Pada masa kepemimpinan Ismail ibn Haidar (1501-1524), gerakan politik-keagamaan kaum Tarekat Syafawi lebih ditujukan pada gerakan sosial-politik dengan tujuan merebut kekuasaan politik dan mendirikan negara berbasis doktrin Syi’ah Dua belas sebagai mazhab negara di Iran. Ismail adalah sosok seorang pemuda yang sangat ambisius untuk menguasai politik dan berkuasa di Iran berdasarkan doktrin Syi’ah Dua belas. Ia menghimpun kekuatan politik yang didasarkan pada doktrin Syi’ah dan berkonsolidasi dengan pasukan Qizilbas. Beberapa langkah strategis yang dilakukan oleh Ismail ibn Haidar dalam mengkonsolidasikan pasukan Qizilbas untuk meningkatkan gerakan politik-keagamaan di Iran, antara lain: Pertama, Ismail ibn Haidar menyatakan dirinya keturunan Imam Musa al-Kazim dan Ismail pun menyatakan dirinya sebagai wakil imam gaib, al-Mahdi. Kedua, Ismail ibn Haidar menyatakan dirinya memiliki sifat ketuhanan (ilahiyat) serta meyakinkan dirinya kepada pengikutnya bahwa dirinya titisan Tuhan yang berwujud pada dirinya (reinkarnasi) atau tanasukh. Faham ilahiyat dan tanasukh yang dianut oleh Ismail bertujuan untuk meyakinkan kesetiaan pasukan Qizilbas atas kepemimpinannya dalam mewujudkan kekuasan politik. Ketiga, Ismail ibn Haidar mengharuskan kepada setiap pasukan Qizilbas untuk menyatakan sumpah janji setia (bai’at) mereka kepada Ismail ibn Haidar dengan mengucapkan: La ilaha illa Allah wa Isma’il wali Allah (tiada tuhan kecuali Allah dan Ismail adalah wali Allah.

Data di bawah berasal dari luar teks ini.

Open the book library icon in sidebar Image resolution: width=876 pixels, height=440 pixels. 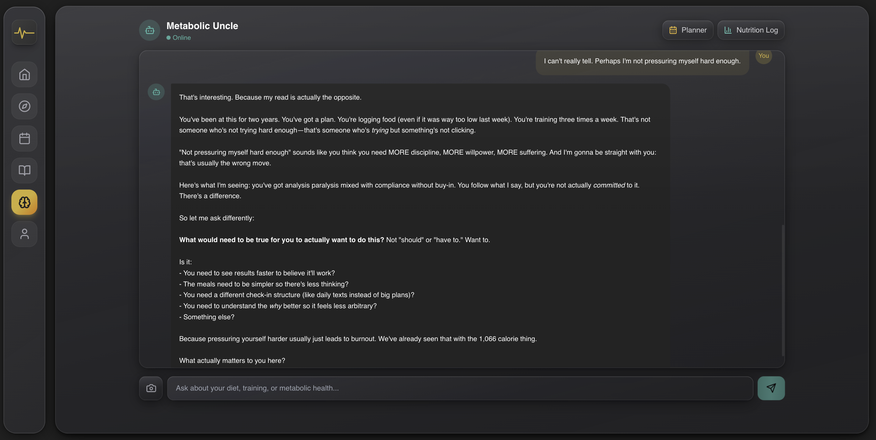click(x=24, y=170)
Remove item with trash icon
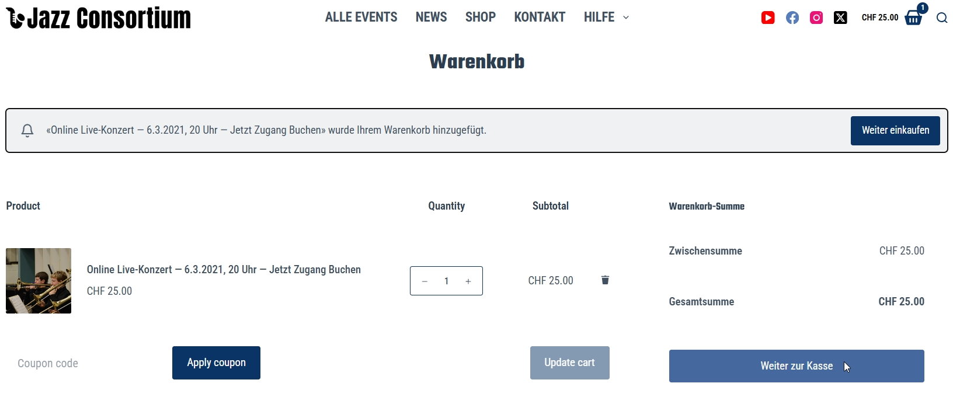 pyautogui.click(x=605, y=280)
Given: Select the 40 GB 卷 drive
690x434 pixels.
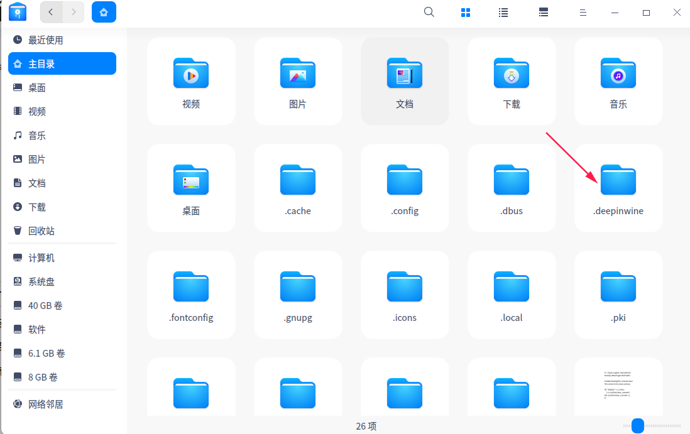Looking at the screenshot, I should [45, 306].

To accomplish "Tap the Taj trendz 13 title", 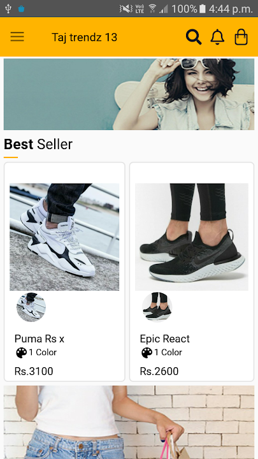I will click(x=84, y=37).
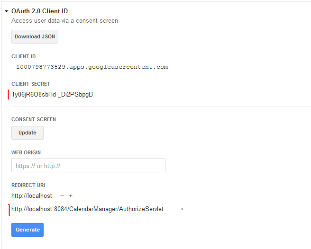Screen dimensions: 311x249
Task: Click the REDIRECT URI label
Action: 28,185

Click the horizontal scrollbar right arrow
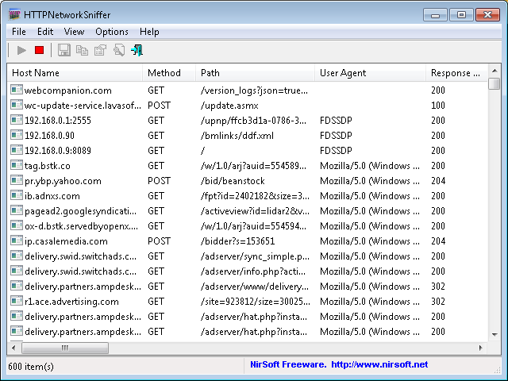481,348
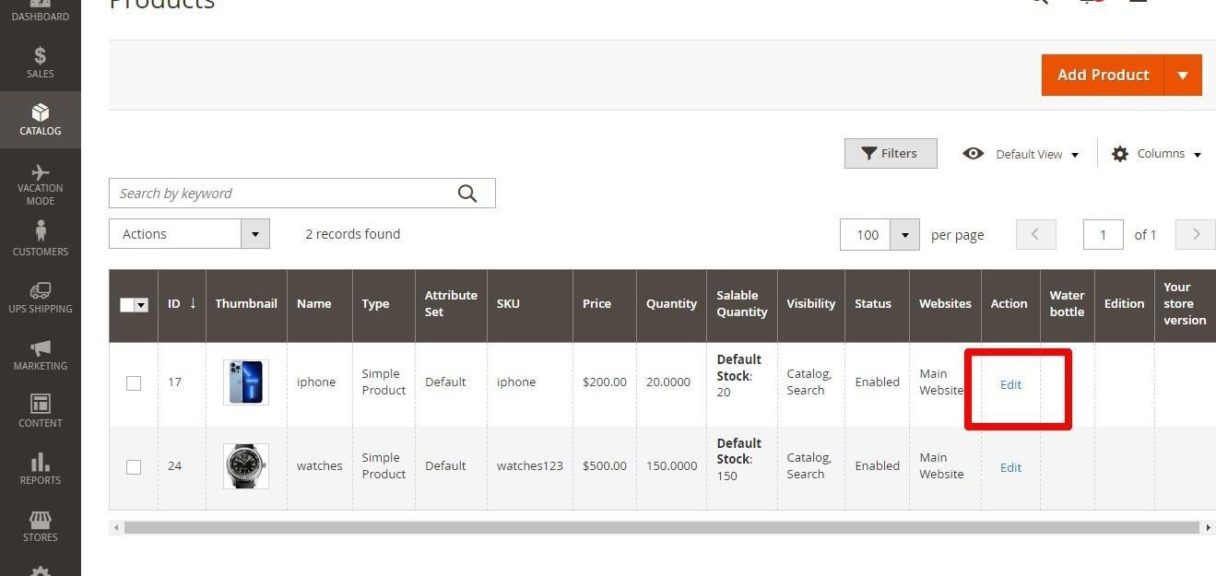The width and height of the screenshot is (1216, 576).
Task: Expand the Columns dropdown
Action: (1157, 154)
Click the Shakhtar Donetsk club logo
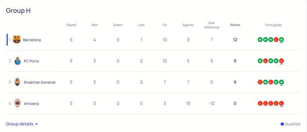The height and width of the screenshot is (132, 307). tap(17, 82)
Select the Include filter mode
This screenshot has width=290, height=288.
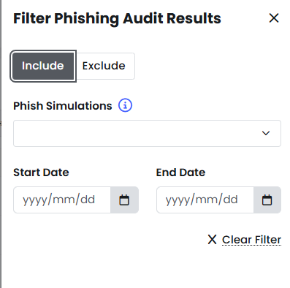(x=43, y=66)
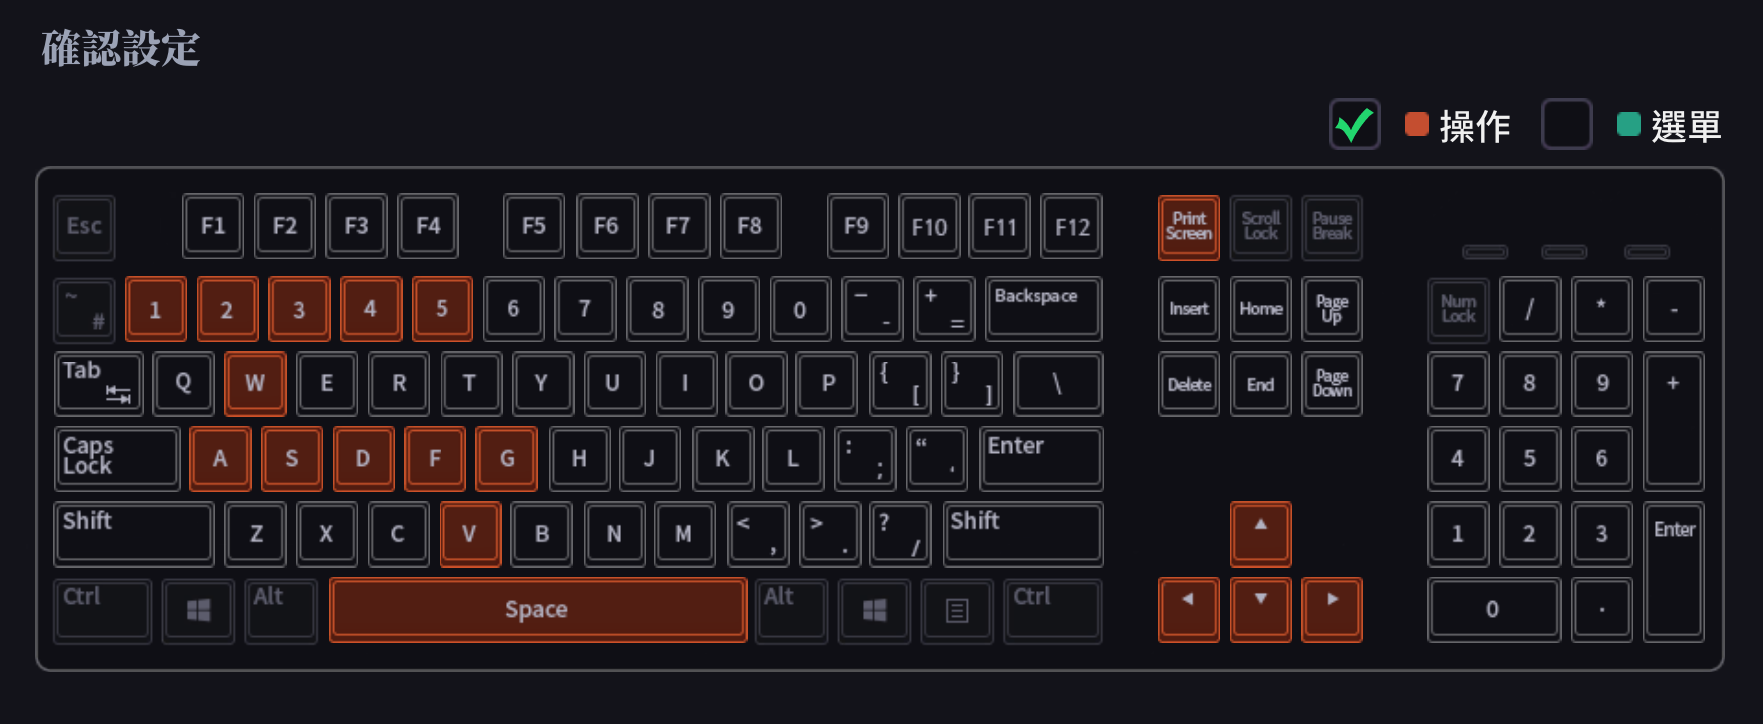Click the Caps Lock key
Viewport: 1763px width, 724px height.
pyautogui.click(x=117, y=458)
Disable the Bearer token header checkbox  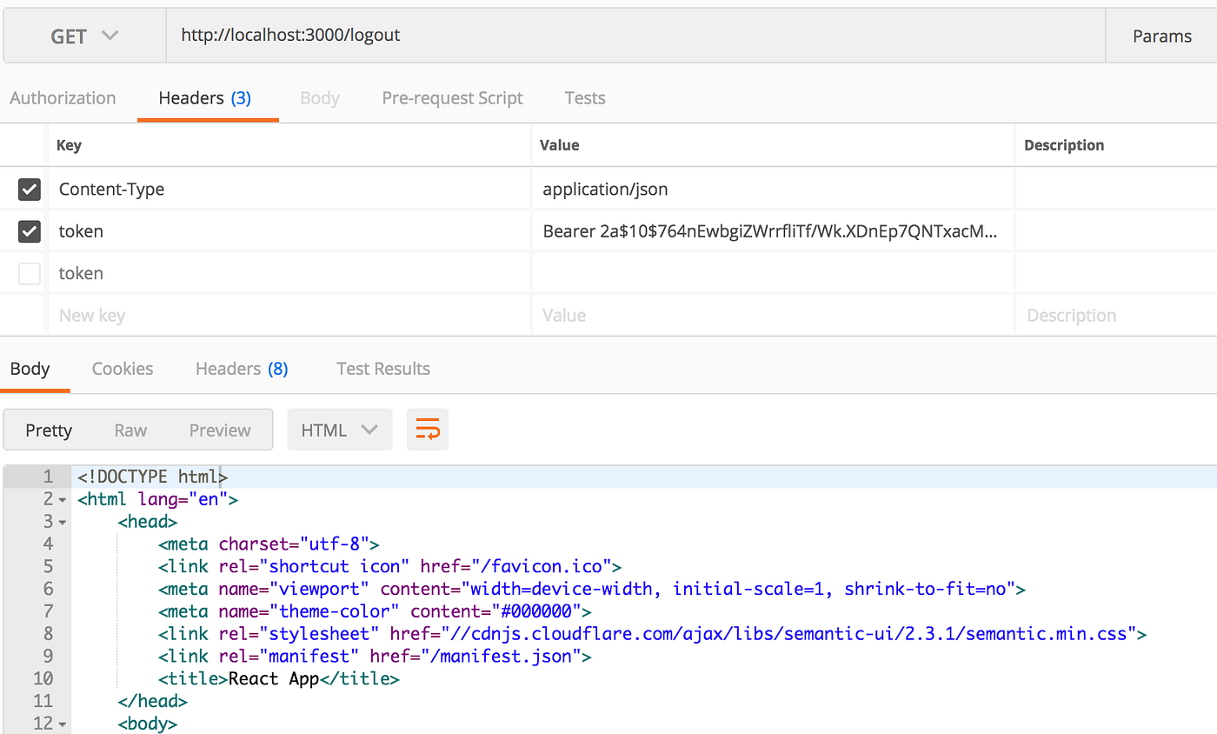click(29, 230)
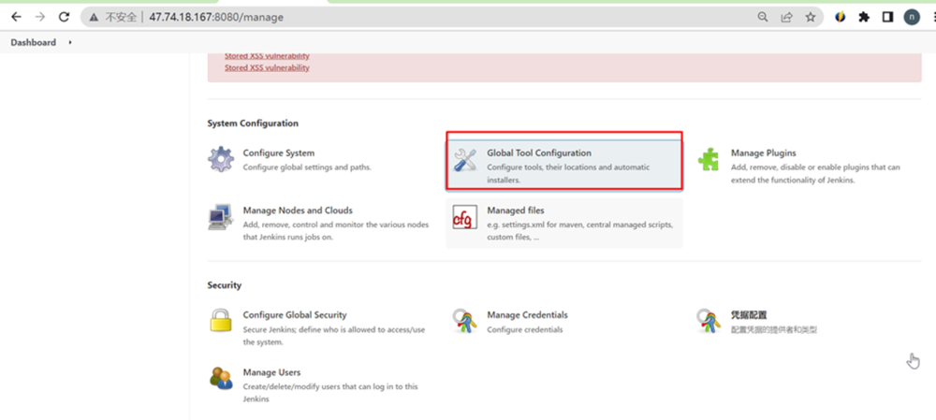Screen dimensions: 936x420
Task: Open the Manage Plugins puzzle icon
Action: point(709,160)
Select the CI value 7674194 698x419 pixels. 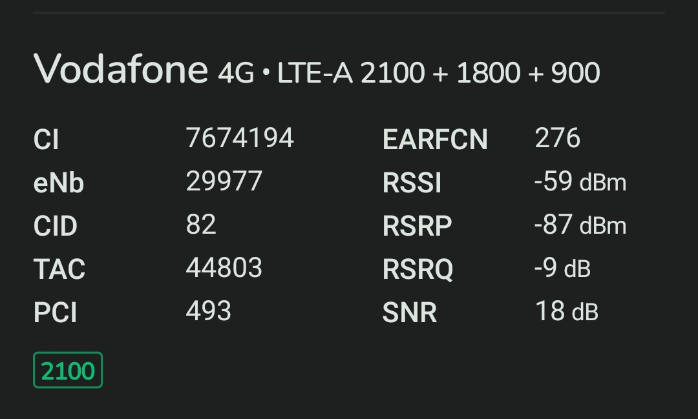click(240, 138)
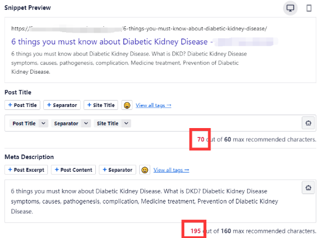Add Post Title tag to title
321x238 pixels.
click(x=22, y=105)
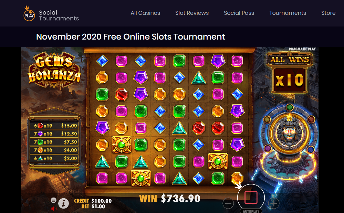This screenshot has height=213, width=344.
Task: Open the Autoplay options
Action: [251, 211]
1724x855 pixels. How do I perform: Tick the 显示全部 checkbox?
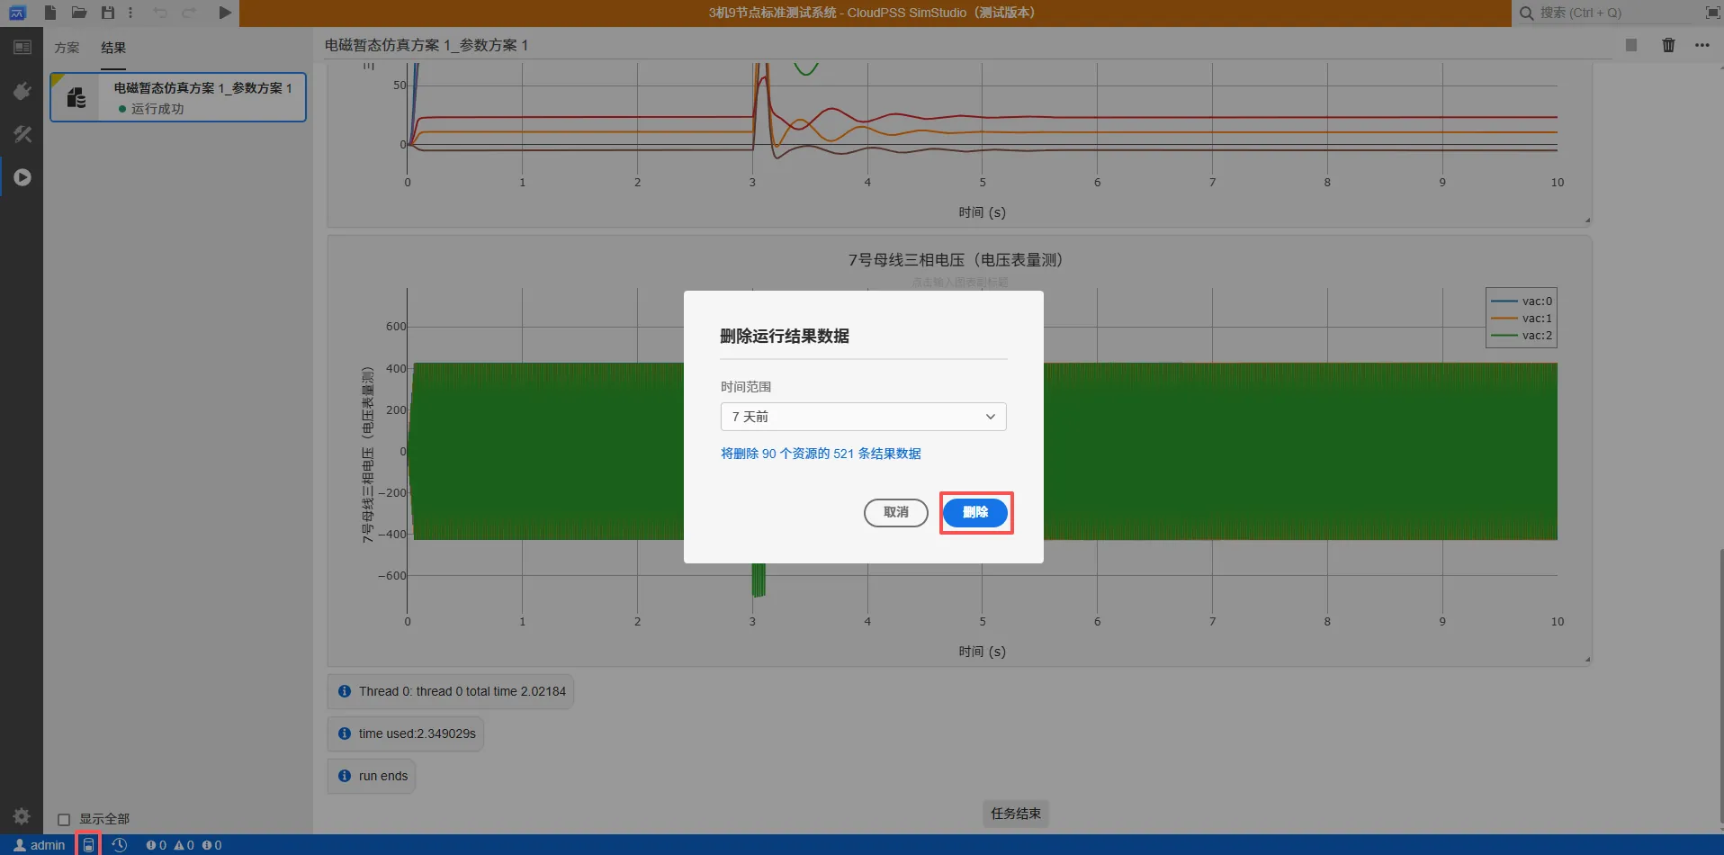[64, 820]
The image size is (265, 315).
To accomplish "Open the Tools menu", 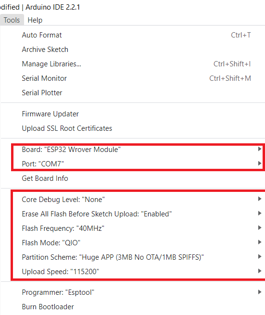I will pyautogui.click(x=12, y=20).
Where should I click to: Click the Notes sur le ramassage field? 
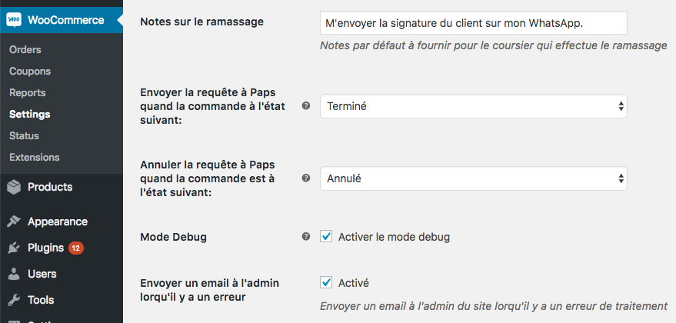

Pada masa kepemimpinan Ismail ibn Haidar, gerakan politik-keagamaan bagi kaum Tarekat Syafawi yang semula berpusat di Ardabil dipindahkan ke Gilan. Di wilayah Gilan ini, Ismail terus melakukan konsolidasi dengan para pengikutnya di Azerbeyjan, Syiria, dan Anatolia, untuk mempersiapkan dan menghimpun kekuatan pasukan Qizilbas yang berasal dari kumpulan suku Turki, untuk menyerbu dan mengalahkan al-Qiyunlu di Syurur, dekat Nakhevivan. Kemudian pasukan Qizilbas}terus memasuki dan menak-lukkan Tabriz, ibu kota al-Qiyunlu, dan akhirnya Ismail ibn Haidar bersama pasukan Qizilbas, pada hari Jum’at tahun 1501 M memproklamasikan dirinya sebagai penguasa politik pertama dengan gelar raja (syah) sekaligus pemimpin Tarekat Syafawi dengan gelar syaikh pertama yang berhasil mendirikan Dinasti Syafawi. Ismail ibn Haidar dalam proklamasi berdirinya Dinasti Syafawi tahun 1501 M, ia juga memutuskan ajaran Syi’ah Dua belas (Syi’ah Isna ’Asyariyah) diberlakukan sebagai agama resmi negara Iran.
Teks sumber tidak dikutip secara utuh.